Le fait que Jean Renoir (1946) et Luis Buñuel (1964) aient tous les deux réalisé des versions cinéma de ce livre d’Octave Mirbeau – nous faisons ici abstraction des productions télévisées – n’a évidemment pas aidé Benoît Jacquot.
Car pour la plupart des critiques, on ne peut se mesurer aux plus grands. C’est sans doute pour ce blasphème que le nouveau Journal d’une Femme de Chambre a été sévèrement attaqué à la Berlinale. Mais la version de Jacquot est loin d’être mauvaise et est par ailleurs totalement en phase avec notre époque. La Célestine de Jacquot est une esclave bougonneuse qui oscille entre l’identité d’une putain et celle d’une sainte pour finalement s’aveugler tellement qu’elle en perd toute capacité à faire le bon choix, dans la mesure où elle en avait un, de choix. Bien plus que ses prédécesseurs, Jacquot dépouille cette anti héroïne de tout héroïsme ou romantisme, permettant de présenter la classe ouvrière, les esclaves de la société, de manière supportable.
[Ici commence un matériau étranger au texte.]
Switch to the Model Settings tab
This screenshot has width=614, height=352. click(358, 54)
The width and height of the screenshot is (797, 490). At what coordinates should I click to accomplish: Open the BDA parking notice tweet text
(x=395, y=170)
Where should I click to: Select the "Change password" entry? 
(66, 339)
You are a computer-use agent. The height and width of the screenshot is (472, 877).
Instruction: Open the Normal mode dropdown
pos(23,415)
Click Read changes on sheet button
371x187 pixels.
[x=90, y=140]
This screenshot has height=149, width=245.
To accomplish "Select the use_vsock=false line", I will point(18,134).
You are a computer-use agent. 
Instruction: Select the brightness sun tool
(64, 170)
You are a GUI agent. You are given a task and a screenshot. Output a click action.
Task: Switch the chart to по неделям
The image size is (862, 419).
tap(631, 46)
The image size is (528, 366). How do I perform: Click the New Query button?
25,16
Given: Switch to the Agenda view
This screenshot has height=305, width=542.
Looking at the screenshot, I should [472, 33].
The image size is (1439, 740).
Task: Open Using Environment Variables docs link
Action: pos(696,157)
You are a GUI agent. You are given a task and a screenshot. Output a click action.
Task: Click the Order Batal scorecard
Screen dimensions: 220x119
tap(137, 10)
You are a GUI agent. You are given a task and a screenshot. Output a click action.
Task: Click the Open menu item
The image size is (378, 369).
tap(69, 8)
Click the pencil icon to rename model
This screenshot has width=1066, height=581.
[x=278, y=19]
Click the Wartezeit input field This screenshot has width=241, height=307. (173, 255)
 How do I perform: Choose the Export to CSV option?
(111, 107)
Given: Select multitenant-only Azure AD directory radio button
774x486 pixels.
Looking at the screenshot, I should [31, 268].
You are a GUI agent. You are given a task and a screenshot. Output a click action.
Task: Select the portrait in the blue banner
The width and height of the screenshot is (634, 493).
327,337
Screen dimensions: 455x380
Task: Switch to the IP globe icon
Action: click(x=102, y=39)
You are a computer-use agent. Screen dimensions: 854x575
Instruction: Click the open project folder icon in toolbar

Son esquisse est magnifique, mais également, et à raison, dure et froide. Et lorsque Célestine part finalement avec ce fasciste avant la lettre qu’est Joseph, il termine sur une fin ouverte, et refuse de nous offrir, comme Mirbeau, un aperçu de son futur (en réalité, il le fait, mais à un autre moment du film).
Cette approche a en tout cas pour effet que le spectateur ne peut percevoir Célestine comme autre chose que l’une des nombreuses esclaves de notre société moderne.